第18話 結末




「天寧宮の地下で、たくさんの人骨が見つかったらしいですね」


 もはや習慣となっている東宮での蒼月瑛との茶会で、緑色の茶を淹れながら蒼月瑛が言う。


 ――あの地下室を見つけて以来、幽霊騒動は収束した。

 時折食べものが消えるらしいが、それは潜り込んだ狸や狐の仕業だろう。


「大昔の墓地だったようですわね。その中には、道ならぬ恋人たちのものもあったとか……」


 蒼月瑛は憂いを帯びた顔で、そっと息をつく。


 ――いつもより、顔色が悪い。精緻な化粧で隠しているが、疲れがどうしても滲み出ていた。あまり眠れていないのかもしれない。


(そういうことになっているのか……まあ、真実は誰にもわからないからな)


 鈴花が焔に語った説も単なる仮説だ。


 後世の歴史家たちは、ありのままに記載された事実や資料を突き合わせて、ひとつの真実を見い出すかもしれない。しないかもしれない。

 本当のことなんて誰にもわからない。残るのは、どんな場所だったかとか、死体の数とかの、客観的な事実だけだ。


「そのままにしておくか、外で弔うことにするかで、かなり揉めたらしいですが……皇帝が、地上で弔うことにされたのですって」

「……良いのではないですか? 誰にも知られぬまま封じられるより、ちゃんと弔われた方がいいでしょう」

「だとしても、普通はそのまま地下で弔うものですわ……ああ、いけませんね。皇帝陛下のされることには間違いありません。それが最良と判断されたのでしょう」


 鈴花は茶碗を手に取り、深呼吸を一つする。深い香りが鼻腔に広がり、心地よい温かさが身体を包む。

 卓の上には繊細な茶菓子が並んでいる。小さな金平糖に、一口大の寒天寄せ。それらの色と形は美しく、まるで宝石のようだ。


「でも、不思議ですわよね。どうしてそんな墓地の上に後宮が建てられたのか」

「土地がなかったのではないですか」

「ふふっ、白妃様は何も気になされないのですね。素敵ですわ」


 蒼月瑛の言葉に、鈴花は微笑む。


「何も気にならないわけではありませんが、必要以上に心を乱すことも避けたいと思っています」


 蒼月瑛の目が瞬き、口元に微笑みを湛える。


「ええ、わたくしたちが心掛けなくてはならないのは、後宮の平和と安寧ですもの。もうすぐ、紅家から新しい姫君がやってこられるそうですしね」


 鈴花は目を丸くする。

 この閉ざされた後宮で、蒼月瑛はいったいどこからそんな情報を手に入れてくるのか。外との手紙の交換さえままならないというのに。

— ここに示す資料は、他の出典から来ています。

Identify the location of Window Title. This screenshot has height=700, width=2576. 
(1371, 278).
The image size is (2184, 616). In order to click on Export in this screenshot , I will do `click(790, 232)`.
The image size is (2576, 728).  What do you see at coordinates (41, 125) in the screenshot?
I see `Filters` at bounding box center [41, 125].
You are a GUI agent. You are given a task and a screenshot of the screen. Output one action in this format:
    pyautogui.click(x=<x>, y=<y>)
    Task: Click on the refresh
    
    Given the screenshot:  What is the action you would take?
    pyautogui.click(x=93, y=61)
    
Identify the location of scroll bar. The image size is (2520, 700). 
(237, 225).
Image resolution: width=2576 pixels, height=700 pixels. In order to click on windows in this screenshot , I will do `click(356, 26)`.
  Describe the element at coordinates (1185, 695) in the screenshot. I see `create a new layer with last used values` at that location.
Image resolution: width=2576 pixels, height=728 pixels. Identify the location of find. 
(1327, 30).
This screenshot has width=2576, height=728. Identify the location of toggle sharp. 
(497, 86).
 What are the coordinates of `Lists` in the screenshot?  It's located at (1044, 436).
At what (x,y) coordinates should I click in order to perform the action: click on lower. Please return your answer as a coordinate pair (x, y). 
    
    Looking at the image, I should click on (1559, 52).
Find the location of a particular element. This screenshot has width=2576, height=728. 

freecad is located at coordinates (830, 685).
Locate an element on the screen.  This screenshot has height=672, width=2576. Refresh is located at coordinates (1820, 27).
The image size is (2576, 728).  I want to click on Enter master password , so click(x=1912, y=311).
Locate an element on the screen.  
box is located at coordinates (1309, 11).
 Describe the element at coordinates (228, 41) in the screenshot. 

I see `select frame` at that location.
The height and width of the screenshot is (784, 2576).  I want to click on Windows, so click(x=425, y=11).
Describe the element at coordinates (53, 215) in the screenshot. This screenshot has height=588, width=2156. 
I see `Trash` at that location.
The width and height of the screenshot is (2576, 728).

 彼女は交流に長けているとはいえ、ここまでくれば特殊能力だ。


(――やはり、紅家からか……)


 紅い髪の残像が、瞼の裏で揺れる。

 悲しい死を遂げた紅珠蘭の次の妃なのだから、紅家からの選定は当然だろう。


「新しい紅妃は、紅珠蘭様の姪で、どうやら齢十歳の姫君らしいですよ」


 蒼月瑛の言葉に、鈴花は心の中で怯んだ。


(流石に幼すぎるのでは……)


 鈴花が後宮にやってきたのは十三歳のときだ。それよりも幼い。


(しばらくは、蒼妃の好敵手にはならないだろうな)


 そしていずれにせよ、鈴花は寵愛争いには関係がない。


 鈴花は茶を香りを楽しみながら、蒼月瑛を見つめる。

 美しく、知性に溢れた姿を。


 首にかかった水晶の首飾りが、神秘的に輝いている。


「――その首飾り、とても素敵ですね」


 思わず声に出る。

 水晶の球が連なった首飾りは、わずかな光でもきらきらと輝く。

 蒼月瑛は嬉しそうに微笑んだ。


「水晶には、破魔の力があるそうですので……わたくし、実は、昔から幽霊が怖くて……こういうものを、ついつい集めてしまうのです」


 少女のように微笑み、そして少し悲し気な表情になる。


「これは、お父様の形見なのです……お父様もこういうものが好きで……生きているころは、たくさん集めていましたわ」

「大切にされているのですね。思いが込められているのがよくわかりますし、とてもお似合いです。蒼妃からいただいた水晶の小鳥も、とても可愛らしくて、私のお気に入りです」

「まあ、それはよかったですわ」


 無邪気に笑う彼女が、いずれ皇妃になるのだろうか。


 その時自分はどうなっているだろうと思いながら、ぬるめの茶を喉に通した。